Fresh produce is a staple of the fair. EMILY PINETTE/THE BATES STUDENT

Fresh produce is a staple of the fair. EMILY PINETTE/THE BATES STUDENT

Katie Stevenson ’17 samples cheese from Fredrikson Farmstead. EMILY PINETTE/THE BATES STUDENT

Katie Stevenson ’17 samples cheese from Fredrikson Farmstead. EMILY PINETTE/THE BATES STUDENT

The Common Ground Fair features a vairety of farm animals. EMILY PINETTE/THE BATES STUDENT

The Common Ground Fair features a vairety of farm animals. EMILY PINETTE/THE BATES STUDENT

This weekend marked the 40th annual Common Ground Fair in Unity, Maine, a must-see fall attraction for those in the 207 area. Every year the fair pulls out all the stops to provide a fun and educational experience for visitors and vendors alike.

Unity is a little over an hour drive from Bates’ campus. The ride itself is lovely; you get to see beautiful Maine landscapes, including the changing fall foliage. The fair has free parking but charges $15 for admission, which is waived for members of the Maine Organic Farmers and Gardeners Association.

You’ll definitely get your money’s worth at Common Ground. I was there for three hours, up until 6 o’clock when the fair closed and everyone was herded out. Even with all that time, I still didn’t get to see everything there. I would definitely recommend going earlier in the day so you have more time to explore.

Another recommendation: bring cash and an empty stomach.

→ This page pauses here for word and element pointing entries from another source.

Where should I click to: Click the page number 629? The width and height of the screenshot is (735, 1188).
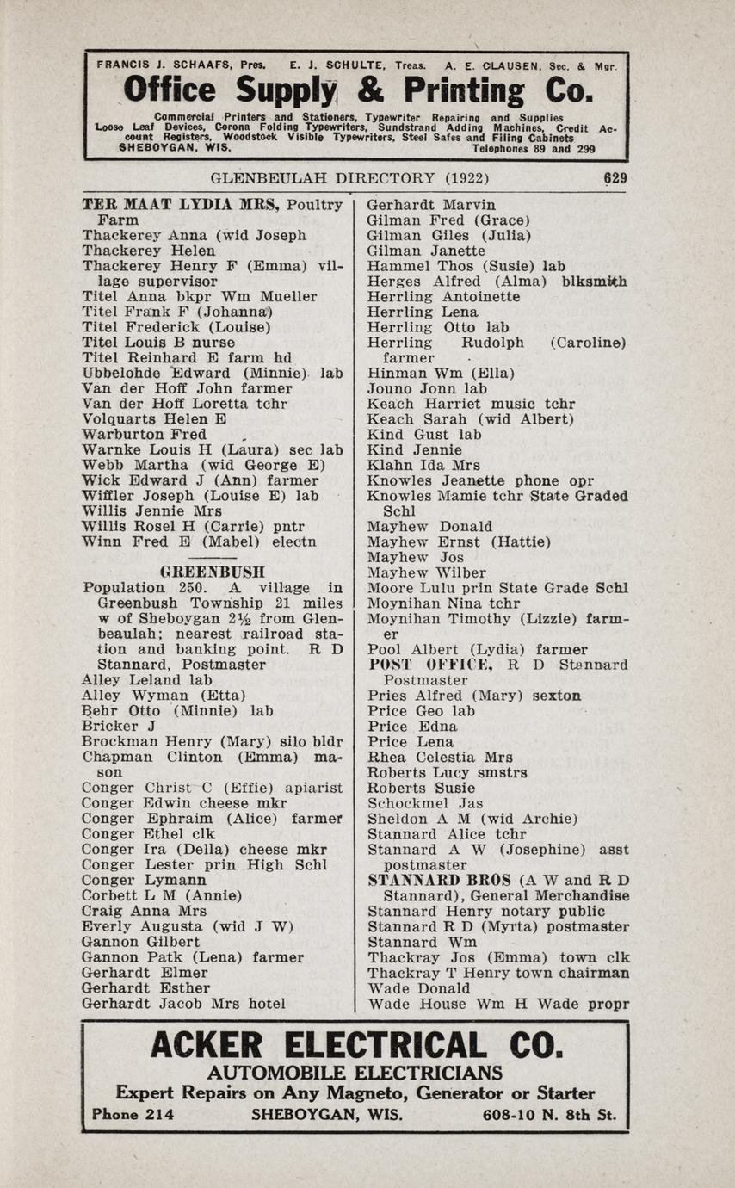coord(615,179)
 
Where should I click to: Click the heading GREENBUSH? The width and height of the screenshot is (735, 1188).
coord(213,572)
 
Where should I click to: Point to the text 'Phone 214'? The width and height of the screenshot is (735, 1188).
coord(133,1115)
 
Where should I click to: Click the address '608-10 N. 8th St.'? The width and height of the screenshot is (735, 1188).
coord(549,1115)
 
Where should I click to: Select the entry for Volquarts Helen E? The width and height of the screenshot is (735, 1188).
coord(154,419)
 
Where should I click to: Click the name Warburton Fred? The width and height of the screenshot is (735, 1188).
coord(144,435)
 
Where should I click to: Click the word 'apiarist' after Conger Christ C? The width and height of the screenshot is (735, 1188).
coord(314,788)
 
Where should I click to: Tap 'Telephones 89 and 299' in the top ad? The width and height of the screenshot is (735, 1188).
coord(538,148)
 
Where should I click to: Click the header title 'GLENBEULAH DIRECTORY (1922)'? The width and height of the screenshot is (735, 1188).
coord(349,179)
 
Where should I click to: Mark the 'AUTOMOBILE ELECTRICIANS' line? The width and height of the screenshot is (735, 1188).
coord(355,1073)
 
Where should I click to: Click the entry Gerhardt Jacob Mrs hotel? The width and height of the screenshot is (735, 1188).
coord(183,1003)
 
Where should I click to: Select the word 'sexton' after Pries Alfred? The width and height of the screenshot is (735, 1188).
coord(556,696)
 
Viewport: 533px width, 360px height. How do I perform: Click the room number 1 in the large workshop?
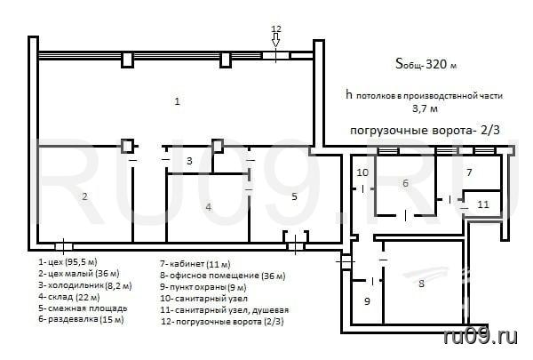coord(177,101)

There are free samples everywhere, from homegrown cheese to maple syrup to hot chocolate. Then there are the actual food tents. This isn’t your typical fair food. You can choose from crab rolls, ravioli, tofu fries, tacos and so much more, all for pretty reasonable prices. Having money on hand is also helpful when perusing the various art stands and craft tents. Jewelry, paintings and of course, alpaca wool – in the form of hats, blankets, scarves and pillows – are just a few of the items offered by vendors. Some take credit cards, some don’t, so play it safe and bring a couple bucks.

There are also farm stands throughout the fair, manned by actual workers who love to talk about their produce. You’ll see blueberries, apple cider, potpourri, flower crowns, raw honey, pumpkins, fresh milk, organic veggies and so much more. Want to give gardening a try? There’s a pick your own veggies tent.

For a more hands-on approach, check out the folk art tent. There, you can get lessons on building shelters in woods, making fire from sticks, chopping wood and identifying animal tracks just to name a few. These vendors know a lot about what they do, and will gladly answer any and all questions you have.

The social justice action tent is especially awesome. With tables from Planned Parenthood, gun control lobbyists and even several promoting the legalization of reefer, you are bound to find a cause that is up your alley. This gives you an opportunity to volunteer for organizations you are passionate about.

My favorite part was definitely the animals who attended common ground. Llamas, alpacas, sheep, goats and bunnies were the true stars of the show.

Throughout the day, live music is playing in various venues including the amphitheater and stages in tents. Muddy Ruckus made an appearance on Friday, while The Oshima Brothers played on Saturday.

Here is a brief rundown of what not to miss next year.

Best Tent: Herbal Revolution Farm & Apothecary, which offered herbal tonics and elixirs, including a “sensually invigorating” potion called “Chocolate Love.” (Note: I sampled Chocolate Love and did not feel sensually invigorated. Perhaps I did not try enough of it.) Herbal Revolution was the winner of this year’s Best Display Award.

Softest Animal: Aztec the llama, who was an impressive 21 years old, and definitely posed in our selfie together.

Most WTF Moment: In the Blacksmith Tent, one of the vendors asked me what’s the first thing you should do when dropped off in the wilderness if you are on the show Naked and Afraid. My answer: I would not go on that show. The correct answer: Make shoes. The more you know…

Coolest Artwork: The giant fold-out posters by the Beehive Design Collective. Their art is all inspired by anti-globalization and global justice movements. The Mesoamerica Resiste piece stretched 34″ by 68″, and it was breathtaking.

Mandatory fall activities at Bates includes apple-picking, pumpkin-carving and eating lots of candy. Be sure to add attending the Common Ground Fair to future excursions.